IDFK BUT CAN YOU SEE THE POINT OF OVERIDENTIFICATION.
Seriously, Xavier, could you not maybe have understood that the trust you got from him was disproportionate and special rather than trying to push beyond the limits of what his person could take? You are a douche. I AM NOT SURPRISED HE PUT ON A HELMET TO KEEP YOU OUT, YOU KEPT TRYING TO CONTROL HIM. Being in control of his own life and at the mercy of no one but himself is REALLY REALLY REALLY IMPORTANT TO THAT GUY, okay? He spent a shittonne of tiime being experimented on, tortured, and imprisoned. I think maybe that not allowing anyone to have control of him again - and certainly not to have control of his MID - is probably a fucking massive deal for him. Massive. HUGE. And the self-protection and anger and generally I just identify hard with him and my parents aren't even dead of Nazis and I'm pretty sure I've never been in a concentration camp (this whacking great chunk of mym family were, but they all like, died, and so basically it's not really related to me beyond "we have some common ancestors" and the answer is "Roma" in case you were interested which you're not).
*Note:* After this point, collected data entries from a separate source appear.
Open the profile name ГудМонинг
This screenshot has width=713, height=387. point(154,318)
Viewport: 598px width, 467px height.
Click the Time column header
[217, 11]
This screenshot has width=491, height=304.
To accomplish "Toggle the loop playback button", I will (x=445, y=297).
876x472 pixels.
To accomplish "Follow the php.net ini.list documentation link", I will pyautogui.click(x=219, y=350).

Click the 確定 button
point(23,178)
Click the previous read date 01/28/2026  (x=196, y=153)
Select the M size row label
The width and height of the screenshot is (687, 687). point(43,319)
SO ANYWAY. My main feelings on this are that while Erik's actions are not justified they are at least explicable, his personality is a logical (and kind of an impressive one) based on his experiences and emotions, and Charles has no fucking idea what he's talking about. You can't just damp-eye someone like that into doing everything you say, Charlieboy. You have to WORK. WITH. HIM. It has to be a two-way street. You have to actually learn some shit yourself from looking into his mind, like maybe, IDK, the value of letting other people make decisions. Or how the fuck people who haven't grown up in a bajillionty dollar mansion and gone to Oxford tend to be different to you, Charles.